All of the entries must be reproduced exactly, with no images carried over.

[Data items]
_ _ _ _ _ _ _
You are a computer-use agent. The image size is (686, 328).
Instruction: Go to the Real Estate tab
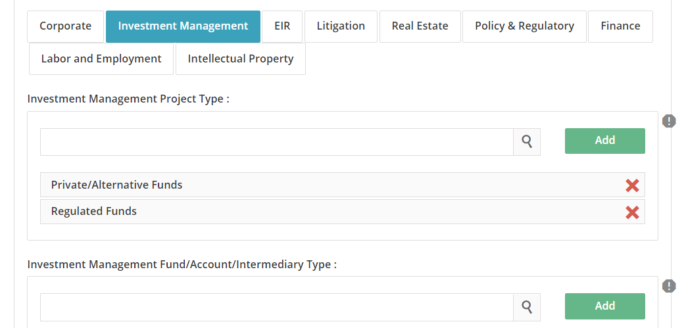click(420, 26)
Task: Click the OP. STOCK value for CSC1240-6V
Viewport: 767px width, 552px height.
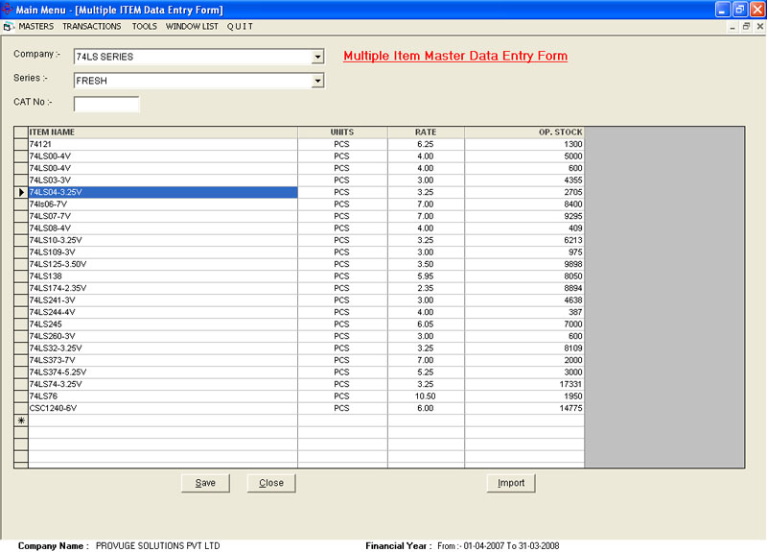Action: pos(523,408)
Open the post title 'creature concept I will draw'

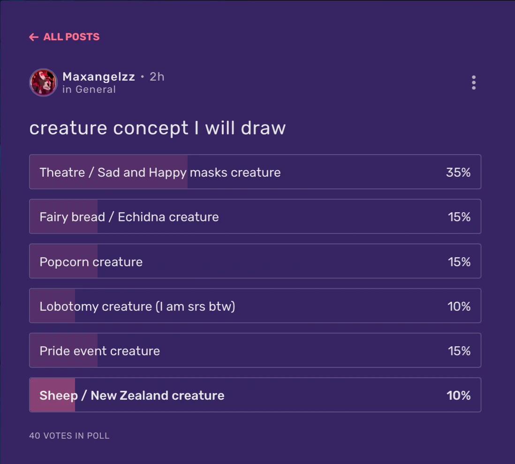tap(158, 127)
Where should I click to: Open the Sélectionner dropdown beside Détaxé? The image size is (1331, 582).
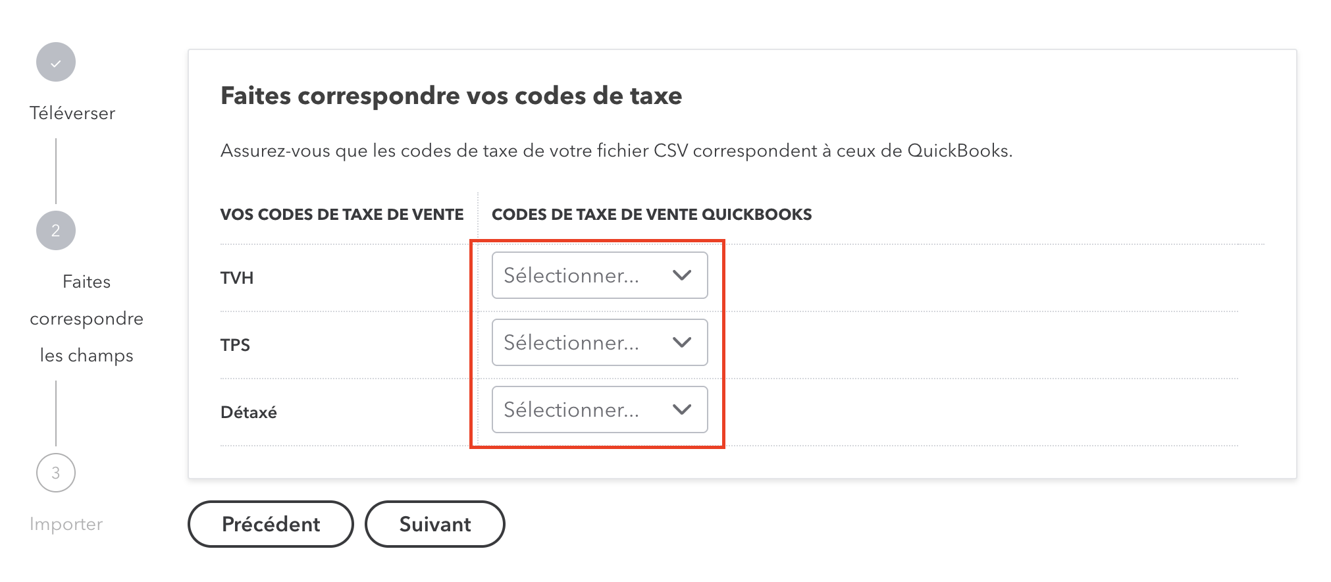pos(599,410)
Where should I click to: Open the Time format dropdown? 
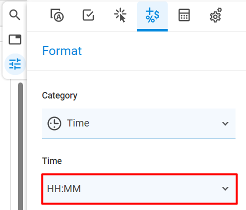click(x=139, y=189)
_ _ _ _ _ _ _
→ **RESULT OF THE EXERCISE**
You are a computer-use agent. The image size is (686, 328).
Instruction: Go to the Real Estate tab
click(420, 26)
Task: Click the OP. STOCK value for CSC1240-6V
Viewport: 767px width, 552px height.
Action: pos(523,408)
Open the post title 'creature concept I will draw'

tap(158, 127)
Where should I click to: Open the Sélectionner dropdown beside Détaxé? The image size is (1331, 582).
pos(599,410)
Where should I click to: Open the Time format dropdown? 
click(x=139, y=189)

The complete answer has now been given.